- Data entries:
★ ★ ★ ★ ★ ★ ★

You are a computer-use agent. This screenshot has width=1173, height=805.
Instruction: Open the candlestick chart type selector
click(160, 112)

★ ★ ★ ★ ★ ★ ★

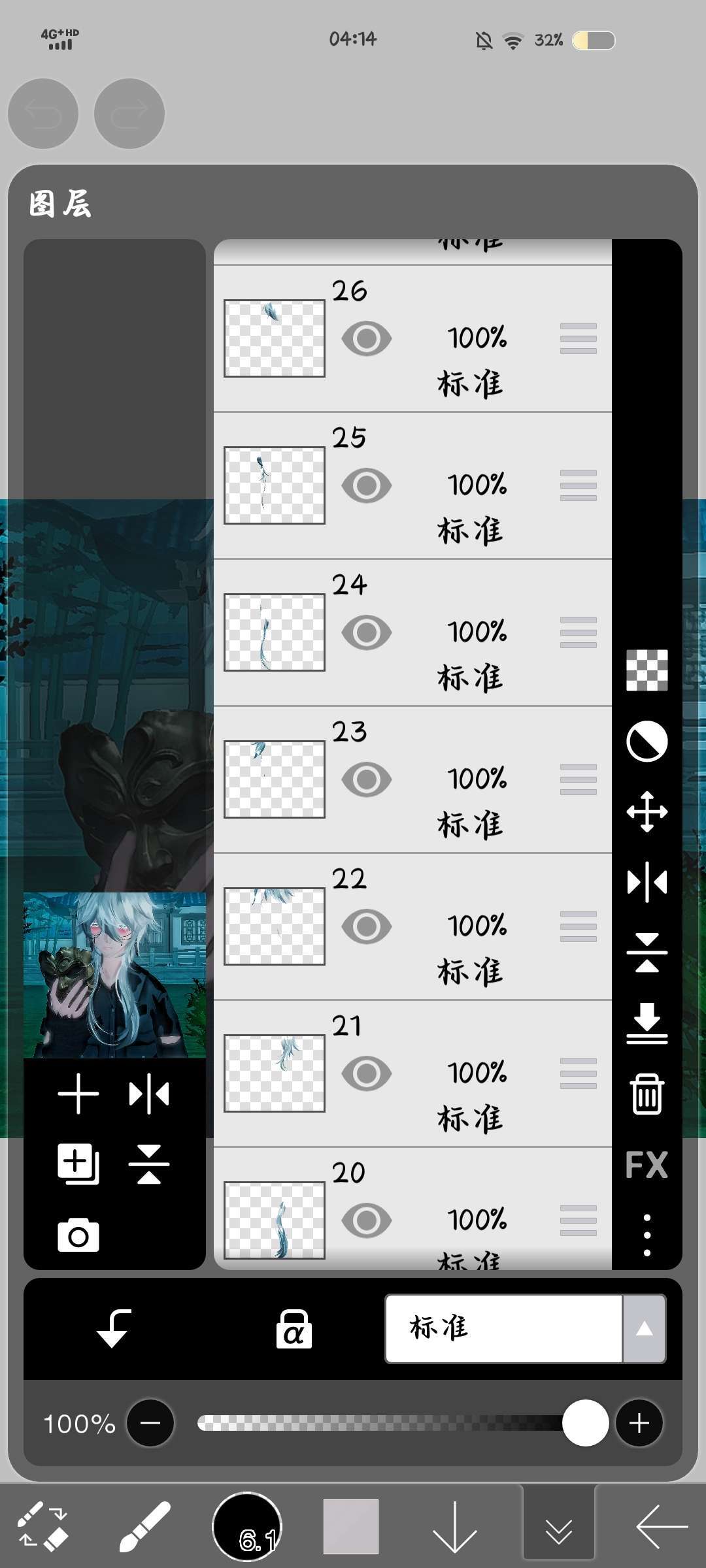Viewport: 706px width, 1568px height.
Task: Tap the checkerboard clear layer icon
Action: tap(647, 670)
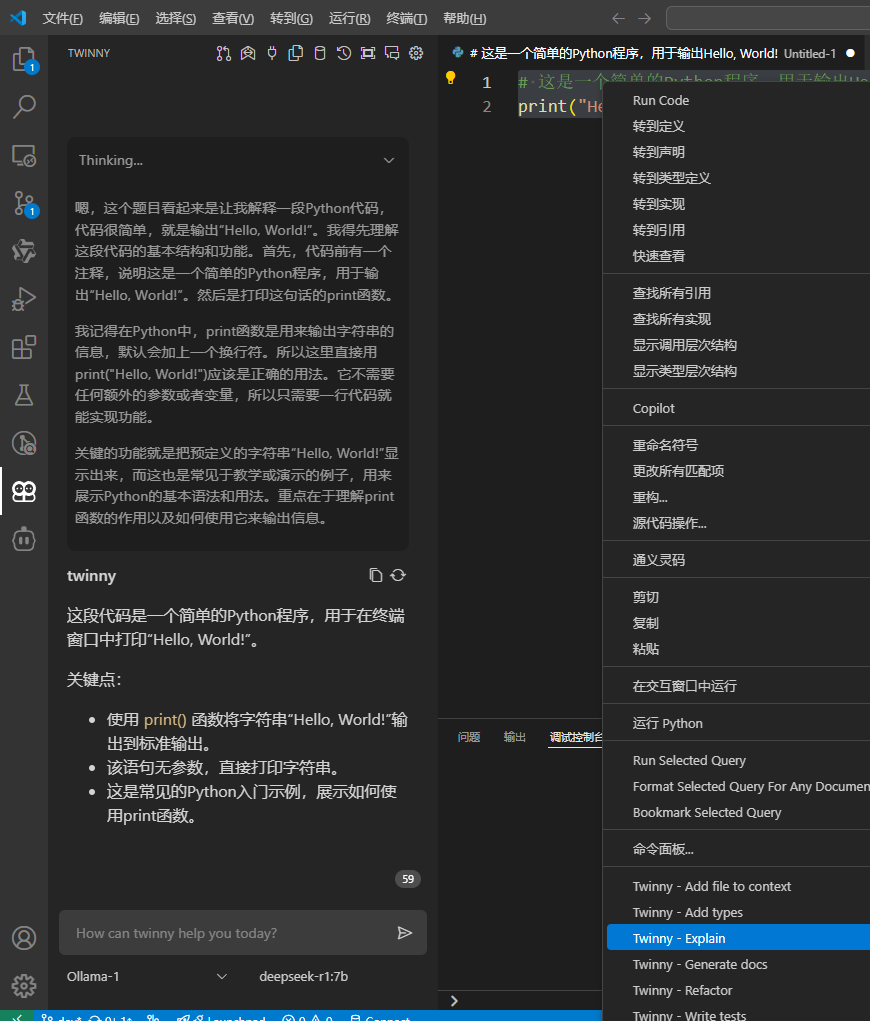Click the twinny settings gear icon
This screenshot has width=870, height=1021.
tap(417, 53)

★ ★ ★ ★ ★ ★ ★

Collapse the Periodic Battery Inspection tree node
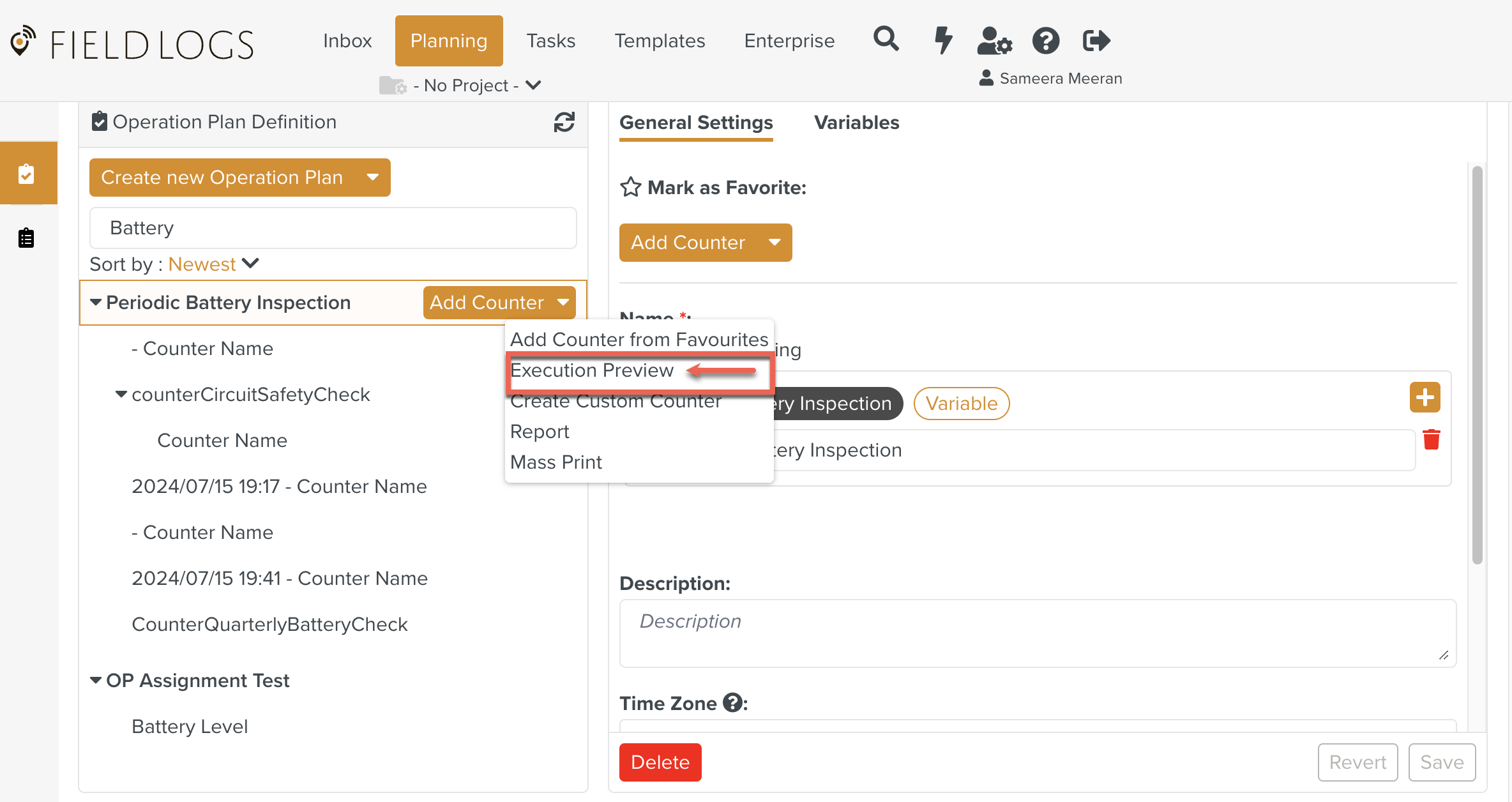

★ ★ ★ ★ ★ ★ ★

- Written task:
Please write out the data again, starting at the line with "You are a computer-use" and ending at the line with "click(160, 112)", and switch "candlestick" to "line" with nothing else changed.

- Full output:
You are a computer-use agent. This screenshot has width=1173, height=805.
Instruction: Open the line chart type selector
click(160, 112)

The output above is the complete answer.